**EXERCISE GOAL:** Lift out, unaltered, the lines of the material below between the line holding "Huebsch® Advantage (1392, 879)" and the line holding "Красота и здоровье (1771, 134)", counting both.

**GIVEN RECORDS:**
----------------

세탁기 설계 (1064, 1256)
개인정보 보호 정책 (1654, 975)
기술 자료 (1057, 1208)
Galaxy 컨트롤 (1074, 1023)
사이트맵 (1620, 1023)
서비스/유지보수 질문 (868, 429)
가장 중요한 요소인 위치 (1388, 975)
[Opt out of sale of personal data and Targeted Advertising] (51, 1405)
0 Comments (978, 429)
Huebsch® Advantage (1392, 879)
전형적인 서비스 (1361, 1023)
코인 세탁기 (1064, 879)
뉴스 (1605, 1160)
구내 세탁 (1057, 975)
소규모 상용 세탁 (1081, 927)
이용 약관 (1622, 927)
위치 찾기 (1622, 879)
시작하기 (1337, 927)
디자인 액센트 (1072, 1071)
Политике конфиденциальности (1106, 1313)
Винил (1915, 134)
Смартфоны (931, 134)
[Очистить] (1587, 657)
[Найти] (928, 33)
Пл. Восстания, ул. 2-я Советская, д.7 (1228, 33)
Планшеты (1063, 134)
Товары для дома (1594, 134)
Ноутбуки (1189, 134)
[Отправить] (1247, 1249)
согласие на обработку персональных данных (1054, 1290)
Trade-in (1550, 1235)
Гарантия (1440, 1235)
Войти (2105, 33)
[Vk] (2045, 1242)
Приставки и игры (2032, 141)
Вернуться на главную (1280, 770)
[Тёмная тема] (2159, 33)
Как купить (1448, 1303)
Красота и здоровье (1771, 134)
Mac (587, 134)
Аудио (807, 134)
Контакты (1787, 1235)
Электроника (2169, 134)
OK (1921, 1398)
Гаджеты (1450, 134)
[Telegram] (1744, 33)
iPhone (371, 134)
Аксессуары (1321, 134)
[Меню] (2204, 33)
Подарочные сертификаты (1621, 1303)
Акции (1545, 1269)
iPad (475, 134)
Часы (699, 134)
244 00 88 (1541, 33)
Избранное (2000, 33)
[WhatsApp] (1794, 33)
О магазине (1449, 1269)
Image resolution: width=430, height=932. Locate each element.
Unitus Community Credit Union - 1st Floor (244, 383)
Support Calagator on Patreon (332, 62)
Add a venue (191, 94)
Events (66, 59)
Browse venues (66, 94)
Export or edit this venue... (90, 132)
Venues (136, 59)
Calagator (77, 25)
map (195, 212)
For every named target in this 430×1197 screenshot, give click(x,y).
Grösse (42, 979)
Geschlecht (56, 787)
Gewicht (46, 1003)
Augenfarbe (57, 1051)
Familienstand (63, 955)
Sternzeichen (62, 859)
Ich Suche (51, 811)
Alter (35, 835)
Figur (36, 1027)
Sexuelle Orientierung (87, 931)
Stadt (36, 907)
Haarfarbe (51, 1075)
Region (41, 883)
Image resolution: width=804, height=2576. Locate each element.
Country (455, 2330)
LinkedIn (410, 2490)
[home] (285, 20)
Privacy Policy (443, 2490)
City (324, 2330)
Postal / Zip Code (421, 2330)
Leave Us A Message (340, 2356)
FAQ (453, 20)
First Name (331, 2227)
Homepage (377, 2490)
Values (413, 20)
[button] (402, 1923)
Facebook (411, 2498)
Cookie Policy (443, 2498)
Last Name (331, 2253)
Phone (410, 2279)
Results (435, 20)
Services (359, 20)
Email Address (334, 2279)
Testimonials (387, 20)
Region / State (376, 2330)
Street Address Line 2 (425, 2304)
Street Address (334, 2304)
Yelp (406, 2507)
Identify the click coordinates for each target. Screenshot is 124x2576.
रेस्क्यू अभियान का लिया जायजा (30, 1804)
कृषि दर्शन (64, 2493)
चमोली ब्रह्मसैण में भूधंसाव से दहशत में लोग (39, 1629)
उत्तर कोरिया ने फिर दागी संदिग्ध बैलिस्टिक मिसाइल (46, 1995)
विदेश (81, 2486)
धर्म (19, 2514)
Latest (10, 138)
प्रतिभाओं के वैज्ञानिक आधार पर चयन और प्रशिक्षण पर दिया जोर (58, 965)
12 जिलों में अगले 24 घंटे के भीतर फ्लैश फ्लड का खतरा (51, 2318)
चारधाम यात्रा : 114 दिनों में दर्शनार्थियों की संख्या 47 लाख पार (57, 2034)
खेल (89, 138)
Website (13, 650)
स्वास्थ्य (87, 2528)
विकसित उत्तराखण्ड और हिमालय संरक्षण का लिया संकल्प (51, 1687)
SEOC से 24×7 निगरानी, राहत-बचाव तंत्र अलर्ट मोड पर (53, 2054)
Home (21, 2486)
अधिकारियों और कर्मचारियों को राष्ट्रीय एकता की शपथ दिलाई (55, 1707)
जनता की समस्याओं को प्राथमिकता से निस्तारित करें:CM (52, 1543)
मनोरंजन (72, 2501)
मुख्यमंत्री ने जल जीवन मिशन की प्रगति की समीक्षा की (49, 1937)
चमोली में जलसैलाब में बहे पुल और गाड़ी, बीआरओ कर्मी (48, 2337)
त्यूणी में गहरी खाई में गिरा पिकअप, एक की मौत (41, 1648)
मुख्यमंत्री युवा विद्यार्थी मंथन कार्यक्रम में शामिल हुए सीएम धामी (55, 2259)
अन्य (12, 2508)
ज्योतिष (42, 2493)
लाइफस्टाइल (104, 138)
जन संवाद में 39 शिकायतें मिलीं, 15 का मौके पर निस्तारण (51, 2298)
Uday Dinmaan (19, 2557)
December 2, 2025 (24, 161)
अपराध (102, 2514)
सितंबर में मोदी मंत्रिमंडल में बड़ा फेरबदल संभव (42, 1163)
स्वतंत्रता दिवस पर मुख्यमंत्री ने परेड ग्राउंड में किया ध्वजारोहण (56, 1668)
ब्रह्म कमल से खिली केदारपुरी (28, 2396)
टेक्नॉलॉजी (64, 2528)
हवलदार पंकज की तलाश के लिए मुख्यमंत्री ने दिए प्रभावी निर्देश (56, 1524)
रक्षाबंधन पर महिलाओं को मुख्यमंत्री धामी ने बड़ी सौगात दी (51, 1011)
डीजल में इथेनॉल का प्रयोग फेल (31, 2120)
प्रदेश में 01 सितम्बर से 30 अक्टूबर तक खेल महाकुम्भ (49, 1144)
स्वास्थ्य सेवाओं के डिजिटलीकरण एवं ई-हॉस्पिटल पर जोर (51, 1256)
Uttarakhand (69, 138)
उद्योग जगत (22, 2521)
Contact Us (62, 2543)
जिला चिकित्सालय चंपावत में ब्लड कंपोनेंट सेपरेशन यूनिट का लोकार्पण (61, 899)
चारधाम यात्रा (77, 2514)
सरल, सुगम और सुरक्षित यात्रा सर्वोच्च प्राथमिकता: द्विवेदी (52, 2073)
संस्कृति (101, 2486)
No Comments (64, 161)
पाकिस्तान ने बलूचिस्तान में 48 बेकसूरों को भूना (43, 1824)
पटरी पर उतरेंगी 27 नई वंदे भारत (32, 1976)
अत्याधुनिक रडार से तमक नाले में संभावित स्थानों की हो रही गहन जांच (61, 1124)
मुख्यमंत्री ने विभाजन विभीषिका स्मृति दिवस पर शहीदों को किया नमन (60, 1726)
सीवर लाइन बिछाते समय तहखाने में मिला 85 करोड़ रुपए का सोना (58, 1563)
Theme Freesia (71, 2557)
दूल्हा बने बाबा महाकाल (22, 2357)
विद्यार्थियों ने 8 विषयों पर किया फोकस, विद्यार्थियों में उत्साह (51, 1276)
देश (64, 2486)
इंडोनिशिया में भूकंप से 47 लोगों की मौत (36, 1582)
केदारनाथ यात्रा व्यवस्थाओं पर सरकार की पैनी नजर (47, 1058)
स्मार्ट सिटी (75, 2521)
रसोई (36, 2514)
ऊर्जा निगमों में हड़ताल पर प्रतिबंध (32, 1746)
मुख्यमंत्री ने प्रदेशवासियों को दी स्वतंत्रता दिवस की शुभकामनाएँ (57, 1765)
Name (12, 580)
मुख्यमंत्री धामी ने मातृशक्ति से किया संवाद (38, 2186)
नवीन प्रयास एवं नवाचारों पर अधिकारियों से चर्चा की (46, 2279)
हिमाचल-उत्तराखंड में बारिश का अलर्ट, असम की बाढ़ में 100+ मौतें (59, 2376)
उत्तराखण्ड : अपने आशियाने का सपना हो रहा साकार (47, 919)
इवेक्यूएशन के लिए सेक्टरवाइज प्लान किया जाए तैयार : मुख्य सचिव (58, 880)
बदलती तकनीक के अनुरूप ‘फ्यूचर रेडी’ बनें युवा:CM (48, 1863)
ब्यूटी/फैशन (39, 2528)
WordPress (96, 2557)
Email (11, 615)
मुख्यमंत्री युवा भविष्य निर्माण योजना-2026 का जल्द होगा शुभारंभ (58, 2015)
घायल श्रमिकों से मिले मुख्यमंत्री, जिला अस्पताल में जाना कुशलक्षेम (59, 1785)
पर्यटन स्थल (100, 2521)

----------------

**EXERCISE OUTPUT:**
Huebsch® Advantage (1392, 879)
전형적인 서비스 (1361, 1023)
코인 세탁기 (1064, 879)
뉴스 (1605, 1160)
구내 세탁 (1057, 975)
소규모 상용 세탁 (1081, 927)
이용 약관 (1622, 927)
위치 찾기 (1622, 879)
시작하기 (1337, 927)
디자인 액센트 (1072, 1071)
Политике конфиденциальности (1106, 1313)
Винил (1915, 134)
Смартфоны (931, 134)
[Очистить] (1587, 657)
[Найти] (928, 33)
Пл. Восстания, ул. 2-я Советская, д.7 (1228, 33)
Планшеты (1063, 134)
Товары для дома (1594, 134)
Ноутбуки (1189, 134)
[Отправить] (1247, 1249)
согласие на обработку персональных данных (1054, 1290)
Trade-in (1550, 1235)
Гарантия (1440, 1235)
Войти (2105, 33)
[Vk] (2045, 1242)
Приставки и игры (2032, 141)
Вернуться на главную (1280, 770)
[Тёмная тема] (2159, 33)
Как купить (1448, 1303)
Красота и здоровье (1771, 134)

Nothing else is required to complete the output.